Can we just make it lazy?

Even laziness isn’t safe.

Companies aren’t likely to make “lazy” AIs, because AI is a competitive industry, and that’s not the best way to make a profit. Users won’t want the AI to be lazy about meeting their requests, and the company won’t want the AI to be lazy about maximizing user engagement and attachment, or about thinking better and more clearly.

But even if companies tried to make AI robustly “lazy,” we can expect that they would fail, because nobody knows how to robustly point an AI at anything in a way that’s likely to carry over to superintelligence, as we talked about in Chapter 4.

Moreover, robust laziness seems like an especially difficult target to hit.

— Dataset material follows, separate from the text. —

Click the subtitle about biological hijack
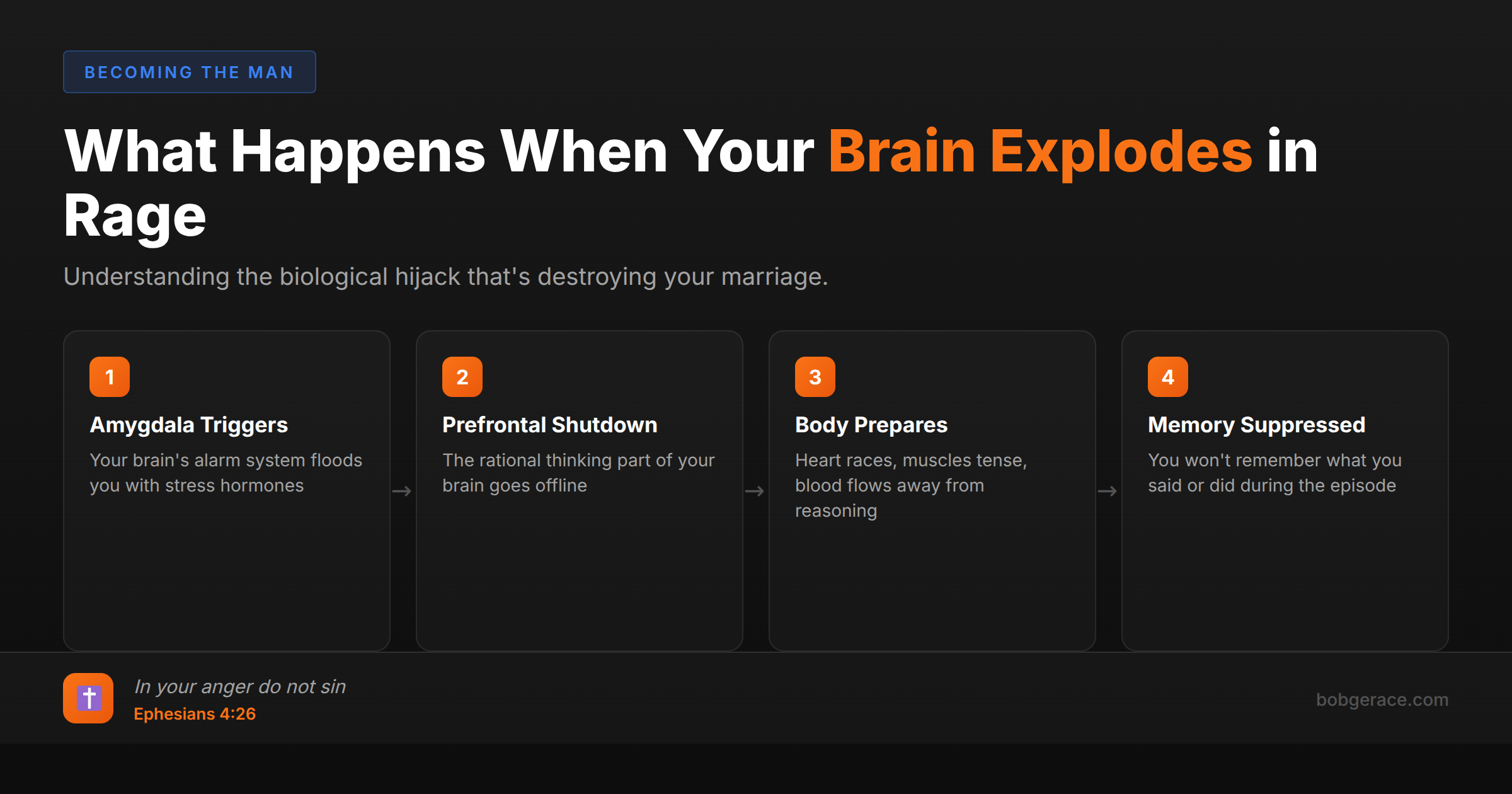1512x794 pixels. [x=446, y=276]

Even if all of those obstacles were surmounted, however, “lazy AI” isn’t enough on its own to prevent disaster once AIs achieve smarter-than-human capabilities.

Imagine a very lazy person, somebody who just hates to do the slightest bit more work than necessary. Sounds like a safe sort of person to be around, right?

Now imagine what would happen if this lazy person saw an easy way to create a much harder-working mind to outsource all their work to.

Even if a lazy superintelligence didn’t hate work all that much — even if it just did whatever got the job done, then stopped, without going hard on minimizing work — it would still likely find it just as easy to get the job done by building a harder-working mind to do the task, once it was smart enough.

In a technical context, we might phrase the point as: “Satisficing AIs aren’t a stable equilibrium.” Even if the AI doesn’t want to exert much effort, it would have no compunctions about building a new AI that does exert effort. It wouldn’t even mind modifying itself to “cure” itself of its laziness — as long as there’s a sufficiently lazy way to do so.